Magazine RDS

Video News 18/04/2015

Milano – Il dono dell’empatia, cioè la capacità di comprendere appieno lo stato d’animo altrui, dipende dai neuroni specchio, cellule cerebrali in grado di farci reagire in modo speculare alle azioni e alle intenzioni dei nostri simili. Una scoperta che si deve al neuroscienziato di fama mondiale Giacomo Rizzolatti, che ha inaugurato un ciclo di otto conferenze che Intesa Sanpaolo ha organizzato in occasione dell’Expo 2015.

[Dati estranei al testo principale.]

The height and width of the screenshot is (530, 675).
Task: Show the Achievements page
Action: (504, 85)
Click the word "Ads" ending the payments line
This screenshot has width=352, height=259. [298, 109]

“Noi abbiamo certe cose che capiamo attraverso l’inferenza logica, altre direttamente mediante capacità legate al meccanismo specchio. Se ad esempio vedo qualcuno piangere lo capisco immediatamente, se invece vedo qualcosa di strano devo ragionarci su per capire perché quello ha questo comportamento”.

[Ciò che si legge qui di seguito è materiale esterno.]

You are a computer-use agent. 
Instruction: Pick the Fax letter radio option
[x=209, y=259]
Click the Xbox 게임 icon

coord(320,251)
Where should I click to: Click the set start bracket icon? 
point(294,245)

Una scoperta che ha rivoluzionato in medicina lo studio dell’autismo e che si lega, attraverso la parola “condivisione”, agli argomenti delle altre sette conferenze, come spiega Vittorio Meloni, direttore relazioni esterne di Intesa Sanpaolo. “Abbiamo scelto questa parola perché ci sembrava adatta a interpretare il nostro ruolo, con il nostro Padiglione, nell’Expo. Uno spazio che abbiamo pensato di ‘condividere’, per l’appunto, con le forze vive del Paese nel campo dell’arte, della cultura e dell’economia”.


Le prossime sette conferenze, nelle quali una dozzina di pensatori interpreterà il tema della condivisione dal proprio punto di vista, avranno come sede il padiglione che Intesa Sanpaolo ha realizzato all’interno del sito espositivo di Expo 2015, battezzato “The Waterstone”.